By integrating RPA with an electroactive medium, this electrochemical method enables accurate detection of DNA in the field using a low-cost, portable electrochemical analyzer. Tsaloglou et al. [140] successfully employed [Ru(NH3)6]3+ as the electroactive medium for electrochemical detection of DNA, demonstrating the effective coupling of electrochemical detection and RPA within the same device. This method achieved the detection of genomic DNA at concentrations as low as 0.04 ng/μL in each sample. Chen et al. [141] labeled the upstream primers with electrochemiluminescence reagent (Ru-NHS ester) and the downstream primers with biotin to facilitate RPA amplification. The amplified products were then enriched using avidin-magnetic microspheres under a magnetic field. This system allowed for the detection of human papillomavirus 16 DNA through paper-based electrochemiluminescence detection technology, achieving a minimum detection limit of 0.05 copies/μL, which is 16 times more sensitive than real-time fluorescent PCR. Xia et al. [142] utilized the plasmid, including the hepatitis B virus (HBV) gene fragment, as a template, labeling the upstream primers with tripyridine ruthenium and the downstream primers with biotin to yield double-labeled amplicons via RPA. These amplicons were separated using streptavidin magnetic microspheres, and the tripyridine ruthenium signal was detected via paper-based electrochemiluminescence (ECL), achieving a detection limit of 1.2 pg/mL. Kim et al. [143] utilized reaction conditions for RPA near body temperature to develop a wearable detection device based on a multi-microelectrode array electrochemical biosensor. This device successfully detected the SARS-CoV-2 genome with limits of 0.972 fg/μL for the RdRP gene and 3.925 fg/μL for the N gene within 40 min. Despite these advancements, the main challenges associated with electrochemical technology include poor stability and limitations in field applicability. However, the use of microprocessing and nanoprocessing technologies presents an opportunity to miniaturize electrochemical biosensors, making them more suitable for field testing [144].

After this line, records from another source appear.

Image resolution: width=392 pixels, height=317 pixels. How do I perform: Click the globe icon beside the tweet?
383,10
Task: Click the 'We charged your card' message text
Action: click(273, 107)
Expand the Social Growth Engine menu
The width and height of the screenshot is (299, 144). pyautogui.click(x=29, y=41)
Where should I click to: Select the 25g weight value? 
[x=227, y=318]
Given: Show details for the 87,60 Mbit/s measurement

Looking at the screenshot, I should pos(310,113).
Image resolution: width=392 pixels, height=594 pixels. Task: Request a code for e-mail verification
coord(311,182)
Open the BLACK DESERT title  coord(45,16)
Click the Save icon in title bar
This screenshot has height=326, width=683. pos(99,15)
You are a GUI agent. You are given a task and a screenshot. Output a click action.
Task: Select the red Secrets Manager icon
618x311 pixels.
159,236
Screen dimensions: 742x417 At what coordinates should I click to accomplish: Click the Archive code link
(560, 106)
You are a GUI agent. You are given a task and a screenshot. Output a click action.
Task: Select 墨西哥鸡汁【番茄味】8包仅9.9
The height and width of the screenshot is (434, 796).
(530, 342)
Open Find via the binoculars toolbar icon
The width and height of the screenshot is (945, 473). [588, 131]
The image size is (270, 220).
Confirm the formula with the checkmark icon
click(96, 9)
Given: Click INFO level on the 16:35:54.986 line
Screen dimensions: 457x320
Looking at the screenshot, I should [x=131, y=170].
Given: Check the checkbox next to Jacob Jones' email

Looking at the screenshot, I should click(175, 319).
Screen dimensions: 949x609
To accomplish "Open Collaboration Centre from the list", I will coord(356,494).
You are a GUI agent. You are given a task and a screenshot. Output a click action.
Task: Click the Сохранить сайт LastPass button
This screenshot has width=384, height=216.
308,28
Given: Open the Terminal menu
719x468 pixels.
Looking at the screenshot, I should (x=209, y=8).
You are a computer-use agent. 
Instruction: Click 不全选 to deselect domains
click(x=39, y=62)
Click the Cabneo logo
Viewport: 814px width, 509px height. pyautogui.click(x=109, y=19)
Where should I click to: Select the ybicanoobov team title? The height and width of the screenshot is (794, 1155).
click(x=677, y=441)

4.6. RPA Combined with Chemiluminescent Detection

The chemiluminescent detection converts chemical energy into the emission of visible light (luminescence) as the result of an oxidation or hydrolysis reaction [42]. For instance, the conversion of energy from oxidation between luminol and peroxide is catalyzed by horseradish peroxidase to give off luminescent signals detected by a charge-coupled device (CCD) camera. This principle is shown in Figure 5. Several researchers have successfully integrated RPA with chemiluminescent detection for applications in microbial detection using flow microarrays. Kunze et al. [145] employed RPA on a chip to facilitate the simultaneous amplification and detection of viral and bacterial DNA through flowing chemiluminescence microarrays. This method enabled the spatial isolation of DNA amplification responses for two water hygiene-associated viruses (Human adenovirus 41 and Phi X 174) and the bacterium Enterococcus faecalis, achieving detection limits of 35 GU/μL, 1 GU/μL, and 5 × 103 GU/μL (genomic units), respectively. The sensitivity of this approach was comparable to that of qPCR analysis. Chen et al. [146] developed a rapid detection method for SARS-CoV-2 that combines RPA with DNA–protein crosslinking chemiluminescence (DPCL), termed RPADPCL. In this method, the modified product was captured using streptavidin (SA)-labeled magnetic beads, followed by analysis with a chemiluminescence detector and a smartphone after the addition of a fluorescent substrate. This setup achieved a detection limit as low as six copies, highlighting its potential for rapid and sensitive diagnosis.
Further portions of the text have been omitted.